═════ Excerpted text
NCSA Common Log Format
The National Center for Supercomputing Applications (NCSA) Common Log Format is a simple format containing only basic HTTP access information. The NCSA Common Log, sometimes referred to as the Access Log, is the first of three logs in the NCSA Separate Log Format. The NCSA log formats are based on NCSA httpd, and are widely accepted as standard among HTTP server vendors. The Common Log Format can also be thought of as the NCSA Combined Log Format without the referral and user agent, (which are optional fields in the Combined Log Format). The Common Log contains the requested resource and a few other pieces of information, but does not contain referral, user agent, or cookie information. The information is contained in a single file. The syntax, an example, and descriptions of the various fields follow:
Common Log syntax with an example:
remotehost | logname | username | date
125.125.125.125 - dsmith [10/Oct/1999:21:15:05 +0500]
request | status | bytes
"GET /index.html HTTP/1.0" 200 1043
|
remotehost: 125.125.125.125
The Remotehost is the IP address or host/subdomain name of the HTTP client that made the HTTP resource request.
This is an identifier (if available) used to identify the client making the HTTP request. A "-" is used to indicate no logname present.
The username, (or user ID) is used by the client for authentification. A "-" is used to indicate that no username is present.
date: [10/Oct/1999:21:15:05 +0500] |
This is the date and time stamp of the HTTP request.
The format of this date/time stamp is as follows:
day of month in | month in | year in | hour | minute | second | timezone
[ dd /MMM /yyyy :hh :mm :ss +0500]
[ 10 /Oct /1999 :21 :15 :05 +0500]
|
In practice, one will find that the day is typically logged in two-digit format even for single-digit days. For example, the second day of the month would be represented as 02. However, some HTTP servers do log a single digit day as a single digit. When parsing log records, be aware of both possible day representations.
request: "GET /index.html HTTP/1.0" |
This is the HTTP request. The request field contains three pieces of information. The main piece is the requested resource (index.html). The request field also
contains the HTTP method (GET) and the HTTP protocol version (1.0).
The status is the numeric code indicating the success or failure of the HTTP request.
The bytes field is a numeric field containing the number of bytes of data transferred as part of the HTTP request, not including the HTTP header.
NCSA Separate Log Format (three-log format)
The NCSA Separate Log Format -- sometimes called three-log Format -- refers to a log format in which the information gathered is separated into three separate files (or logs), rather than a single file as is the case with the other formats documented here. The three logs are often referred to as:
- Common log or access log
- Referral log
- Agent log
The three-log Format contains the basic information present in the NCSA Common Log Format in one file, and referral and user agent information in subsequent files. However, no cookie information is recorded in this log format. We will use the same example as above to discuss the three-log Format
Common or access log
The first of the three logs is Common log, sometimes referred to as the access log, which is identical in format and syntax to the NCSA Common Log Format described above.
Referral log
The referral log is the second of the three logs. The referral log contains a corresponding entry for each entry in the common log. The referral log contains only two fields: date stamp for correlating the entry with the corresponding entry in the common log and the referrer which is the referral address. Below is an example:
date | referrer
[10/Oct/1999:21:15:05 +0500] "http://www.ibm.com/index.html"
══════════
═════ Collected data
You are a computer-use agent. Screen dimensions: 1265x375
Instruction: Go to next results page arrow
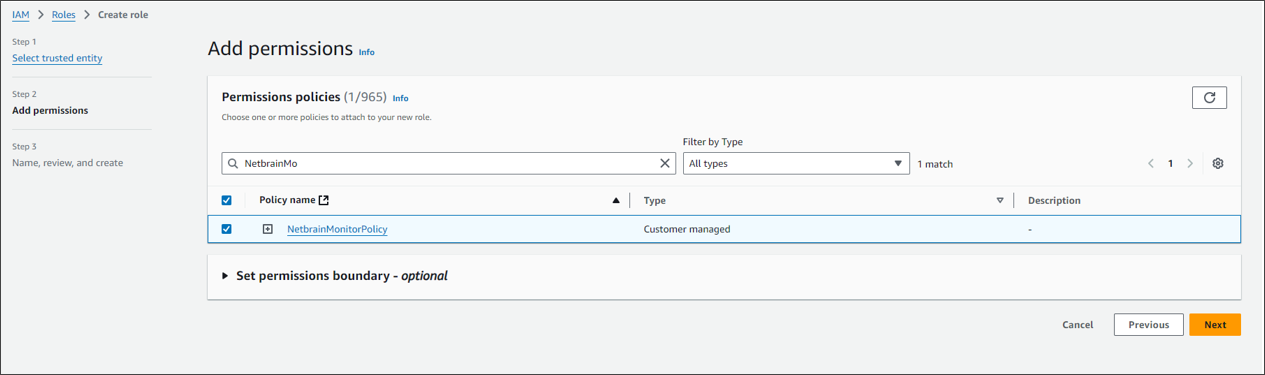pos(1190,163)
══════════
• **Written request**
According to the log format text, what does the bytes field leave out of its count of transferred data?

• **Task answer**
The HTTP header.